Today we take our tea very differently to when it was first introduced in the 17th century. At that time it was considered to be a very rare and expensive spice and was reckoned to be approved by all physicians. This beverage was known by the Chinese as "tcha".
It was originally sold in the coffee houses by the Royal Exhange in London and its consumption spread gradually throughout the country but it remained a luxury for many years.
A heavy duty was placed on this imported commodity, to the considerable annoyance of the English and it also caused something of an upset with the colonists of America!!
By the mid 18th c. more tea was being smuggled than was legitimately imported by the ratio of almost 2:1 and the wholsale price of tea in the mid-18th c. was around 17s.6d. per pound (equivalent to £80 today). This eventually rose to around £3 per pound in 1800.
The varieties that were in greatest demand around this time was black tea: bohea, congou, pekoe and for green tea such as syngo, lyson, the price would be considerably higher.
Another interesting fact is that the increase in consumption of tea probably helped to reduce the annual death rate because as the consumption of tea rose, the habit of drinking cheap gin declined and, by the middle of the 18th century, tea became an affordable rival to alcohol in all classes of society.
Alongside this with the growing interest in tea and its high cost, there was a need to protect and secure this commodity in something convenient and yet easily accessible for conveniently dispensing - the tea caddy was born!
Originally called tea bottles or tea jars, the containers originated from China and Japan. Caddies as we know them started to emerge from the mid-18th century. The origin of the word caddies seems to be an adaptation of "kati" the Malay word for a measure of about 1 1/3 lbs.
Between 1750-1800 saw the height of quality in the manufacture of many articles of furniture and to make something as small as a tea caddy with enough strength to withstand everyday use and yet appear delicate, required an enormous degree of skill.
In addition to this they had to be airtight and the compartments lined with foil to avoid any damp or contamination to the high priced beverage. A wide range of materials were used in making caddies, wood being the predominant material. The style of the caddy reflected the fashion of the day from the severe Chippendale style to the elegance of Sheraton, leading eventually to the gargantuan proportions of the Victorian to the point where the tea container resembled a lady's work table in size and shape and given the special name of tea-poy offered compartments for up to 4 different teas and 2 bowls.

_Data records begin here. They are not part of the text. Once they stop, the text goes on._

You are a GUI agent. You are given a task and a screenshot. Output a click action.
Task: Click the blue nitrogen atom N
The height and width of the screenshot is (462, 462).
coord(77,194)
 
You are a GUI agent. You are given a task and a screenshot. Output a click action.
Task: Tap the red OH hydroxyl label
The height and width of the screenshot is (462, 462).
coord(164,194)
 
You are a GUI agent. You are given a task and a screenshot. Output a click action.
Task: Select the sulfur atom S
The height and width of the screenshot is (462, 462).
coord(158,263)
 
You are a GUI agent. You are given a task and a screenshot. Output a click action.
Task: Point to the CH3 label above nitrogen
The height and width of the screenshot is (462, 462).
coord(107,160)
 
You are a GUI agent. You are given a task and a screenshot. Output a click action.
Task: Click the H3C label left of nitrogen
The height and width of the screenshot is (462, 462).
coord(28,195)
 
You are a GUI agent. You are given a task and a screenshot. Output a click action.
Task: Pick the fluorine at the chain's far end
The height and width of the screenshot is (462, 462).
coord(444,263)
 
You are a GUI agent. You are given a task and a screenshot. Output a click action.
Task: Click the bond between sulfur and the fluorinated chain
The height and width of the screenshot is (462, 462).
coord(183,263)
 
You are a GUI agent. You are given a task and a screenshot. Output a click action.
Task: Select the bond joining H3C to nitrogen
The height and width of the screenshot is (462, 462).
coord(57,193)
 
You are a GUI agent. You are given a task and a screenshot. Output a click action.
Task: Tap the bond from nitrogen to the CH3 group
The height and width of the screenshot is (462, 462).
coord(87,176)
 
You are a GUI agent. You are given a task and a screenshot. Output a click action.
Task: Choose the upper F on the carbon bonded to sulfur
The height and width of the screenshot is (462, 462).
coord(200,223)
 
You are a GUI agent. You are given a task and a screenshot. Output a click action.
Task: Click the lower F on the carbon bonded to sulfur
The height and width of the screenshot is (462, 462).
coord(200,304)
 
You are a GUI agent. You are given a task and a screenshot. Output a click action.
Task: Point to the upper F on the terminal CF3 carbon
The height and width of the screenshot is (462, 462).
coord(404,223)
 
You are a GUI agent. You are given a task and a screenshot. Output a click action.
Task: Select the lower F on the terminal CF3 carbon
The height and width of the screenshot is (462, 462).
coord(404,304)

All caddies would have a lock for at £3 a pound the servants would relish a few ounces for themselves.
The main reason for the variety of antique containers was that tea was not available pre-blended but sold loose (with today's teabags who knows what we are getting?). Therefore, with one or two, or more, containers within your caddy you would spoon out a quantity from one or more of the selections of tea and blend according to taste or purse. Some caddies would incorporate a blending bowl for this purpose.
By the end of the 19th century with the wider availability of tea, the price had dropped and the caddies gave way to decorated tins, many of which have now become collectors' items in their own right - but that is another story!
In the meantime, please enjoy your cup of "tcha", irrespective of what blend you may be drinking. Maybe I will try the green syngo!! Can you get it in pyramid bags?